John Laughland

Diary – 4 December 2004

Quare tristis es, anima mea?

A charming retired lady doctor of my acquaintance buttonholes me whenever I run into her in London. She knows I write for The Spectator and she is convinced that this Diary page is an irritating spoof. ‘It’s just not possible that those people, like Joan Collins, could ever actually write such rubbish,’ she tells me in a Donegal accent undiluted by a life spent in Goring. I have pleaded with her, insisting that she is confusing this page with the one in Private Eye, but I can tell she does not quite believe me. At last I have my chance, by penning the page myself, to convince her that the rubbish which follows is real. Or maybe she will simply conclude that I have passed on her story as an anecdote for the spoof-writer of this column who, this week, has assumed my identity.

One’s grip on reality — and on the reality of one’s self — is at its weakest on the cusp between sleep and waking. Last Monday I drifted into consciousness to the sound of my childhood — the seductive and melancholy arc-like whistle of the Barbadian blackbird. The air in my bedroom hung soupy with humidity, for 15 inches of rain had fallen in seven days; there was a sense of loneliness and quiet.

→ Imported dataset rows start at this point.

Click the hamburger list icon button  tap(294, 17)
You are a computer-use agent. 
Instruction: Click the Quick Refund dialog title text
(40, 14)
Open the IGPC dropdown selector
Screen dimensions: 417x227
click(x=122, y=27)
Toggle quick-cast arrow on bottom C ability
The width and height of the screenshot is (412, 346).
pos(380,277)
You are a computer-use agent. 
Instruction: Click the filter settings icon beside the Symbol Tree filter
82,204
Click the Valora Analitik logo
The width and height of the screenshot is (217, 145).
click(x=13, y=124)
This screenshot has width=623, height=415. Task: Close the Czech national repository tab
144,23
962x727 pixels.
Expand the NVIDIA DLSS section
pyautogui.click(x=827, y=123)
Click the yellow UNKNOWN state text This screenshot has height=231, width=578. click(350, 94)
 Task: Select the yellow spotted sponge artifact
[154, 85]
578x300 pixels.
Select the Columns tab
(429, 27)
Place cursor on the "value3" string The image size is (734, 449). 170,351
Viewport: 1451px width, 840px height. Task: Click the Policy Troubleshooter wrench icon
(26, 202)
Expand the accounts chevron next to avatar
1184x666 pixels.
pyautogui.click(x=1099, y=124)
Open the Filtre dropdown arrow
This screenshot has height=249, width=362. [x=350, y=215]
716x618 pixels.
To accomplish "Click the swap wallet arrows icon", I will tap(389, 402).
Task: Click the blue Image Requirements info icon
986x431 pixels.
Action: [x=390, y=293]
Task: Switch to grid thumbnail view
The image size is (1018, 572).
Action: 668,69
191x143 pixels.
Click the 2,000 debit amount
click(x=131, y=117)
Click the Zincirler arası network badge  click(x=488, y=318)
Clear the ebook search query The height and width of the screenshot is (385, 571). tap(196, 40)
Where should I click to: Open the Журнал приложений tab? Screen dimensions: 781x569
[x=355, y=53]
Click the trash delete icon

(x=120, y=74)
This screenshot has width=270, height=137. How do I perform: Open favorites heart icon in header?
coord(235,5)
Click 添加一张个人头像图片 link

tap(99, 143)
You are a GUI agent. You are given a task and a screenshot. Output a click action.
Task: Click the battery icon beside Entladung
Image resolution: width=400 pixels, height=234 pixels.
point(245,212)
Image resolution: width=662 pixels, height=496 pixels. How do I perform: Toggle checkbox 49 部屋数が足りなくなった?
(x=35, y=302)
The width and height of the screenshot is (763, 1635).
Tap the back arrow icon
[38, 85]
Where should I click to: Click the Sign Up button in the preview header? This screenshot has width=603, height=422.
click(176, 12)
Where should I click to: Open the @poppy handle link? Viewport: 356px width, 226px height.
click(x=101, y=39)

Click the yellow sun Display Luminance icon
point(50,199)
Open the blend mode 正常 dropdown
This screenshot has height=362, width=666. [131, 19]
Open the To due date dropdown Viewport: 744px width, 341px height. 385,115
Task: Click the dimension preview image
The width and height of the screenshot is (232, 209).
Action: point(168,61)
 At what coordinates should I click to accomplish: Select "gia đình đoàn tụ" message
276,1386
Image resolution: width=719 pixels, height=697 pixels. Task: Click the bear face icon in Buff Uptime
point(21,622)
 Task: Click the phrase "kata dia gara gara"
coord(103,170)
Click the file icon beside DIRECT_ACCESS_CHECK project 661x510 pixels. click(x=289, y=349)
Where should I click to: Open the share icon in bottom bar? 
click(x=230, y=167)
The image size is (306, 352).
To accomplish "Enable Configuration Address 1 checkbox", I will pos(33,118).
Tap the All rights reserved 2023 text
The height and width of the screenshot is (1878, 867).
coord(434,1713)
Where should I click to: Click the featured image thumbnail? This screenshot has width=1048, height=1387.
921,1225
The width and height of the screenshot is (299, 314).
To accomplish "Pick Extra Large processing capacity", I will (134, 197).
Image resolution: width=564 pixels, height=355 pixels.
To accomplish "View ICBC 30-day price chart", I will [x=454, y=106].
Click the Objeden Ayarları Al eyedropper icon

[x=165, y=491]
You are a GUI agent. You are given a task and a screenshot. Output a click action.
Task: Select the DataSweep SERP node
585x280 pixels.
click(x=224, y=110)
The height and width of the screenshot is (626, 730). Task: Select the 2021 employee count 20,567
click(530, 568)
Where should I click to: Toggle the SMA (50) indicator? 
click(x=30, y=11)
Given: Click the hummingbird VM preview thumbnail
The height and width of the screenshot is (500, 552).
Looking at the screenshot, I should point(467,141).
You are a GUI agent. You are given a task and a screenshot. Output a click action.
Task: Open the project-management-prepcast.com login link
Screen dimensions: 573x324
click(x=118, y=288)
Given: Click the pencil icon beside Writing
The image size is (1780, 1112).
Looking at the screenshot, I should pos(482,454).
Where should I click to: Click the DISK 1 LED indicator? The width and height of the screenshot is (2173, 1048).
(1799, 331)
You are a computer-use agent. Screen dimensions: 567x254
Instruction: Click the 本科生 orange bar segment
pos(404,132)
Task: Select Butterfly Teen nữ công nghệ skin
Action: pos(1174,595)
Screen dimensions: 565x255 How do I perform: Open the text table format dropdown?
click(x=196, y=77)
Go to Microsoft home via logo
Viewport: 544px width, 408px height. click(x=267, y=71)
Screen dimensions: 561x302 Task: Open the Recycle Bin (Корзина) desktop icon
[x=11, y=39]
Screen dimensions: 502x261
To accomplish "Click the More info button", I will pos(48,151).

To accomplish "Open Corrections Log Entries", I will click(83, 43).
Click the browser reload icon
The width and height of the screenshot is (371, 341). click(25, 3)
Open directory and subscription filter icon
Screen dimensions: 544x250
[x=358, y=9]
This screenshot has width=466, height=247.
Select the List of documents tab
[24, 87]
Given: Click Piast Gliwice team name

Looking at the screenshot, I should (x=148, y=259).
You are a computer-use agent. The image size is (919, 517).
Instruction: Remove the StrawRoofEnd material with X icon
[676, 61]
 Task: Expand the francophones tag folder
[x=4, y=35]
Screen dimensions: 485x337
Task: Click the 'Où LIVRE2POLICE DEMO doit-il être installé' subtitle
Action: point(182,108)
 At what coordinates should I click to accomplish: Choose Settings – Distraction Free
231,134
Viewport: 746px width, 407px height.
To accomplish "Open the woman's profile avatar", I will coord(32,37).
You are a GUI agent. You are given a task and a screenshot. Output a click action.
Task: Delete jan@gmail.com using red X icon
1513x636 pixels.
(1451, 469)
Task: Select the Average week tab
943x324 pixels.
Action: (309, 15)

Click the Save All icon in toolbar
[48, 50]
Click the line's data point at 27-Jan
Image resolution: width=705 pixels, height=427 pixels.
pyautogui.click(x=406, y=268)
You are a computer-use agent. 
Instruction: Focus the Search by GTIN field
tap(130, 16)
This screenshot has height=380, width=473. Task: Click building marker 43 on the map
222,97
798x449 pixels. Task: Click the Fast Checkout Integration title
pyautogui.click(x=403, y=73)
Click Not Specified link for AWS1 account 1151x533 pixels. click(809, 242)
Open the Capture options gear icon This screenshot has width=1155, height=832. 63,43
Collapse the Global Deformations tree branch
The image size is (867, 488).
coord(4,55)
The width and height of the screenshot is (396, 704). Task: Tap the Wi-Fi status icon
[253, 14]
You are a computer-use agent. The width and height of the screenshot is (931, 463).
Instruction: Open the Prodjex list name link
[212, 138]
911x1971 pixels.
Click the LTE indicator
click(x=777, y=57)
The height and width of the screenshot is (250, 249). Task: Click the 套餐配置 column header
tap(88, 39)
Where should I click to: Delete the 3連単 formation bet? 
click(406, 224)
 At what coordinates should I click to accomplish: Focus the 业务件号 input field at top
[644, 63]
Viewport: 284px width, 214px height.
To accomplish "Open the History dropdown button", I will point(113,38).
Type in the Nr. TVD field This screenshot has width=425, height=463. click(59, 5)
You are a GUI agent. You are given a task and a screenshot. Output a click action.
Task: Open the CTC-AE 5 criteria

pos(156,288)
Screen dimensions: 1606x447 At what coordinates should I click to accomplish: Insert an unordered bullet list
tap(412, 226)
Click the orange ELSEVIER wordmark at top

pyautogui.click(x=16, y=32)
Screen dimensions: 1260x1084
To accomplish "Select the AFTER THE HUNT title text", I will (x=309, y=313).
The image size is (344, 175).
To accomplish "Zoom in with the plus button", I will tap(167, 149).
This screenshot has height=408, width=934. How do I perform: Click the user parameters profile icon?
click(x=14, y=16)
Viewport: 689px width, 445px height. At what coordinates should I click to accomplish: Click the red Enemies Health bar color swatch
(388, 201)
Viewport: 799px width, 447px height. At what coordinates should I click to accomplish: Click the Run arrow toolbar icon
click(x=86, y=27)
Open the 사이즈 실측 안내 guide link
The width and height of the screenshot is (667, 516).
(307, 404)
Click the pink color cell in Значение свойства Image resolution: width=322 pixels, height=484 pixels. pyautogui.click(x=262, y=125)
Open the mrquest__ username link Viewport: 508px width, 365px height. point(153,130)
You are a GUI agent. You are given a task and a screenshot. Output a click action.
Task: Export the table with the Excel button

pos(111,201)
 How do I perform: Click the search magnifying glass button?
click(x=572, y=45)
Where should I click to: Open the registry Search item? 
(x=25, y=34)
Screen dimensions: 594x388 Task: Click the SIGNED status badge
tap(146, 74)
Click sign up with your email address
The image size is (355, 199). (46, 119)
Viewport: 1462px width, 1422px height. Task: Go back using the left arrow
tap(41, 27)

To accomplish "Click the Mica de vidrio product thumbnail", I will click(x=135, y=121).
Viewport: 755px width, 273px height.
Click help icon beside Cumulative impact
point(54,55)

During the night, the milliard tiny tree-frogs, each one the size of a thumbnail, whose seemingly disembodied bleeping floods the darkness, had bleeped even more furiously than usual. I potter down to Heron Bay, where a magnificent Palladian fantasy mansion nestles improbably in the manchineel trees by the sand, and slither into the azure bath which is the Caribbean Sea. As ever, the beaches are empty; next to a beach hut, a man wearing a tea cosy loafs by a sign saying ‘No loafing’.